アングラの女王李麗仙さん死去 「金八先生」などで存在感 長男・大鶴義丹が追悼

 アングラ演劇で活躍し、TBS系ドラマ「3年B組金八先生」などに出演した女優の李麗仙(り・れいせん、本名大鶴初子=おおつる・はつこ)さんが肺炎のため、22日午前に東京都内の病院で亡くなったことが25日、分かった。79歳。東京都出身。遺族の意向で葬儀は近親者と関係者で執り行う。元夫は劇作家の唐十郎(81)で、長男は俳優の大鶴義丹(53)。大鶴は「唯一無二のアングラ女優人生を全うして、一片の悔い無き人生だった」と演劇人として生涯を貫いた偉大な母を追悼した。

 63年の女優活動開始から病に倒れるまでの半世紀以上を演劇にささげた「アングラの女王」が、静かに天国へと旅立った。

 関係者によると、李さんは2018年に脳梗塞を患い、リハビリに励むなど療養。今春に肺炎を発症し、入院生活を送っていたという。最後の舞台は、17年に上演された創作劇「六条御息所(ろくじょうみやすどころ)」。葬儀は遺族の意向で今週末に親族と演劇関係者のみで執り行われる。

 長男の大鶴は報道各社に文書でコメントを発表。「私の父である唐十郎とともに劇団『状況劇場』を興し、60年代70年代のアングラ演劇シーンの真っただ中を疾走しました。父とは離婚しましたが、最後まで盟友としての親交はありました。唯一無二のアングラ女優人生を全うして、一片の悔い無き人生だったと思います」と役者人生を全うした母を敬った。

____________________

課題
A) 訃報記事のうち「関係者によると、」で始まる段落を、主な事実を残したまま箇条書きに書き直すこと。
B) 訃報記事を、最後の段落の後から書き継ぐこと。

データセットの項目
____________________

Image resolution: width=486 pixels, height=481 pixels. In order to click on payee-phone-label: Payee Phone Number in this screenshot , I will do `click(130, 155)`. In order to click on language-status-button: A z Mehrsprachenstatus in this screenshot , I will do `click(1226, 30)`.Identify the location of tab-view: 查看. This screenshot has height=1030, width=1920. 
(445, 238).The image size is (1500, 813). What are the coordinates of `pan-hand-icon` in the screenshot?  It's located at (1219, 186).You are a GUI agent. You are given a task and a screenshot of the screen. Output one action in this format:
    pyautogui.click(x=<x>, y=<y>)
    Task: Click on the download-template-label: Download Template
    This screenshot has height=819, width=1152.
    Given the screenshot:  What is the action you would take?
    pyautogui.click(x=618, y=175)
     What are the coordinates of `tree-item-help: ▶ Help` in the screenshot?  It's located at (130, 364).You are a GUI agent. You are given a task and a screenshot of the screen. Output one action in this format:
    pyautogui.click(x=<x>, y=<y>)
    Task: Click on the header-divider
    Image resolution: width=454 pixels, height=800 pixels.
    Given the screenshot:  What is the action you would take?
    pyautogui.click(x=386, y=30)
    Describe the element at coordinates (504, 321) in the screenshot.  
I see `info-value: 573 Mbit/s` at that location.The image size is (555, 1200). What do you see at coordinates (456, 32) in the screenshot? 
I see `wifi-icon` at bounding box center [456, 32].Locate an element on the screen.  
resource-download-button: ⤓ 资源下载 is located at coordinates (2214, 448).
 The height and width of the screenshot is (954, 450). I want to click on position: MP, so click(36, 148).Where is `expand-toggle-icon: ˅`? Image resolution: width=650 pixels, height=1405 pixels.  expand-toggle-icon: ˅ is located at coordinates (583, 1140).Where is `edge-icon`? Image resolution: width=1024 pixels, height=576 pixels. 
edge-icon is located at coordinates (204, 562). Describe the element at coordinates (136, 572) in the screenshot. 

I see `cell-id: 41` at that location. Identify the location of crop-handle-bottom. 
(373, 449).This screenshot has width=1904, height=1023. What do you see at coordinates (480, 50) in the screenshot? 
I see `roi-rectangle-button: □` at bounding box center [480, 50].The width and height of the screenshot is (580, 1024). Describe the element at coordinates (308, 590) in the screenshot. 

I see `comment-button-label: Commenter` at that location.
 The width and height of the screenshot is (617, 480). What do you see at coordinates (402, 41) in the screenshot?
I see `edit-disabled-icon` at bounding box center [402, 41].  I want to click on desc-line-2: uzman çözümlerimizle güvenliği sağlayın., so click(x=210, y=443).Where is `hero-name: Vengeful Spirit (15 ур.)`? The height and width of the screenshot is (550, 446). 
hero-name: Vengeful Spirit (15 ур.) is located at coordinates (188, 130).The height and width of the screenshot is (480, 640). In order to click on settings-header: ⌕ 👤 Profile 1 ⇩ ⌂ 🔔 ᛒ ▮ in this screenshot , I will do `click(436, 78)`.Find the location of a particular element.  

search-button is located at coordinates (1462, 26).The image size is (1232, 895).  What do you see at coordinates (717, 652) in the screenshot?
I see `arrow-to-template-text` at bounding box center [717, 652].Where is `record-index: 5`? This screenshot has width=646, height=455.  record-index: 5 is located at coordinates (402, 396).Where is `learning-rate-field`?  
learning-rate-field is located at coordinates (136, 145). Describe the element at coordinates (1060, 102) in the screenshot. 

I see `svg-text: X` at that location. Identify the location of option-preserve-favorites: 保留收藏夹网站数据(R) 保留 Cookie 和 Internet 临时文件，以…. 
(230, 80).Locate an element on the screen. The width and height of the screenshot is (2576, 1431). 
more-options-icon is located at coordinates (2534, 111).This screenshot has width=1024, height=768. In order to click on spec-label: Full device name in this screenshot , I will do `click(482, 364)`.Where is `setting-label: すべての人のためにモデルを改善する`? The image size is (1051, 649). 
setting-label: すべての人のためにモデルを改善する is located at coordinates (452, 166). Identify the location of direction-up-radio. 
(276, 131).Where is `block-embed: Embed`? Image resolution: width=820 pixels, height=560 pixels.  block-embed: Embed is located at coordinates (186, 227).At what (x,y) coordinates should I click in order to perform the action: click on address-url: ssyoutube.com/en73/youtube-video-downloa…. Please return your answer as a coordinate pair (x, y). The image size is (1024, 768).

____________________

解答
A)
- 李さんは2018年に脳梗塞を患い、リハビリに励むなどして療養していた。
- 今春に肺炎を発症し、入院生活を送っていた。
- 最後の舞台は、17年に上演された創作劇「六条御息所」だった。
- 葬儀は遺族の意向により、今週末に親族と演劇関係者のみで執り行われる。

B)
 李さんは63年、舞台芸術学院在学中に知り合った唐が主宰する「状況劇場」に参加して、役者人生をスタートさせた。金粉ショーのダンサーで生活費を稼ぎながら、個性的な演技で同劇団の看板女優に。新宿・花園神社に紅テントを建て前衛的な公演を行うなど、アングラ演劇の象徴的存在となった。

 その後はNHK大河「黄金の日日」(78年)や映画「ホテルコパン」(16年)など映像の分野でも活躍。95年放送のTBS系「-金八先生」の第4シーズンでは、堅物の教頭役で存在感を示した。晩年は能をテーマにした作品に取り組んだ。

 プライベートでは唐と67年に結婚。68年に長男の大鶴を出産するも、88年に離婚した。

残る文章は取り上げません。